Son süreçte ne çok yazıyorum huzuru, güveni, düzeni, birliği, içimize derin nefesler çekmemizi
sağlayan durumları ve vesile olan isimleri.
Yazarken öncesini anımsatmaya da özen gösteriyorum. Öyle ya; öncesini unutanın geleceğini
kim bilir?
Evet Güneydoğu’nun geçmişten bu yana yareleri çok ve derin! Evet Güneydoğu’nun acılardan
yana yaşanmışlık sicili çok kabarık! Evet Güneydoğu çok ağladı! Evet Güneydoğu çok yoruldu!
Evet Güneydoğu’dan çok fazla eve şehit ateşi düştü!!
Ve evet; geçmişi ile ’Aşk gibi aydınlık ölüm gibi karanlıktı Güneydoğu’
Uzun yıllar yaşanan sıkıntılardan sonra bölge insanı terör, uyuşturucu ve korku perdelerinin
kaldırıldığı süreci önce şaşkınlıkla izledi, sonra güven hissini aldı ve bu rehabilitasyonu canı
gönülden destekledi.
Şimdi yazacaklarım belki de bu sürecin can damarı! Pekçok kişinin “acaba menfaatlerime bir şey
olur mu” düşüncesi ile yazıp dile getirmeyeceği cümleler!
Şu an neyin tam zamanı biliyor musunuz? Çıkıp; “evet yetmişlerden bu yana bölgede istenmeyen
durumlar yaşandı haklısınız kabul ediyorum, sizlerden temsil ettiğim ‘Devlet’ adına af diliyorum
ve yüreklerdeki travma tedavisi için varım” deme zamanı....

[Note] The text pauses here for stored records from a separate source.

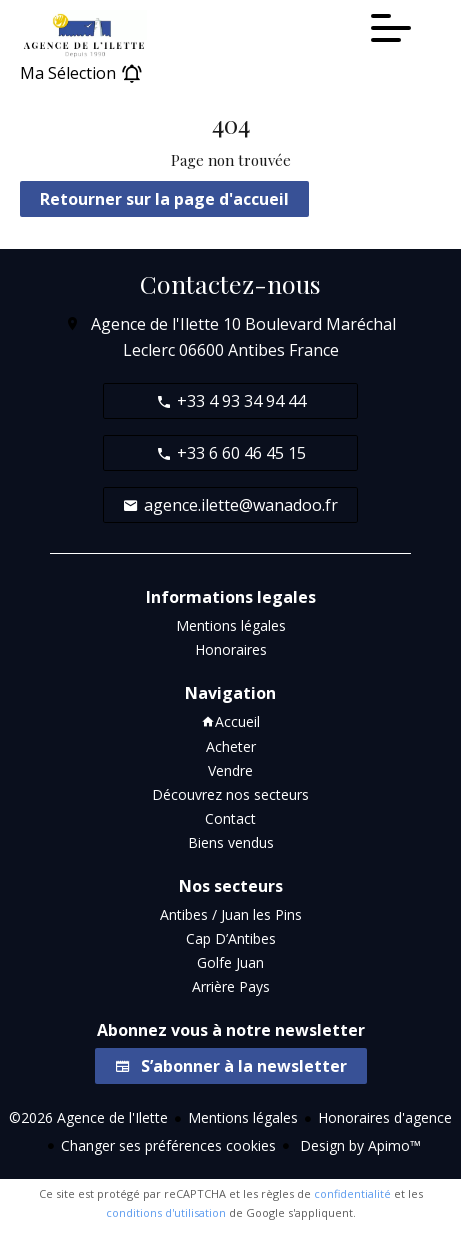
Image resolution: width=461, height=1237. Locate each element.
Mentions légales (243, 1117)
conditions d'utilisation (166, 1212)
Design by (358, 1145)
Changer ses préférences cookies (168, 1145)
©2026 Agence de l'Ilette (88, 1117)
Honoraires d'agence (385, 1117)
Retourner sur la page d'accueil (164, 199)
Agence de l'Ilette (155, 324)
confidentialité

‘Devlet’in ana şefkati ile kucaklayıp geçmişin travmalarını tedavi zamanı’.
Devlet, vatandaşını göğsüne sımsıkı basmalı ve içindeki acı hatıraların biriktirdiği gözyaşı
nehirlerini Fırat misali akıtmasını sağlamalı ki yürekler huzurun taaa dibine vursun!
Bu millet; Çanakkale’de, Sarıkamış’ta, Antep’te, Urfa’da Vatan ve Millet uğruna yek beden
olmuştu. Sonra ne oldu da ayrıştırıldı sorusu yok artık zihinlerde. Çünkü herkes bunun sebeplerini
tiksinerek ve lanetler getirerek biliyor ve devletini sahipleniyor!
‘Askerin, polisin, valinin, kaymakamın sevgisi bu kadar zirveye ulaşmışken anaların
yüreğindeki onlarca yıllık travma tedavisi acilen başlamalı’.
Şu an bölgedeki idari kadro; zekasıyla, insani ilişkileriyle, cesaretleriyle ve muhteşem yürekleri
ile gerçekten alkışı hak ediyorken... Devletini layıkıyla temsil ediyorken...Büyük dualar alıyorken...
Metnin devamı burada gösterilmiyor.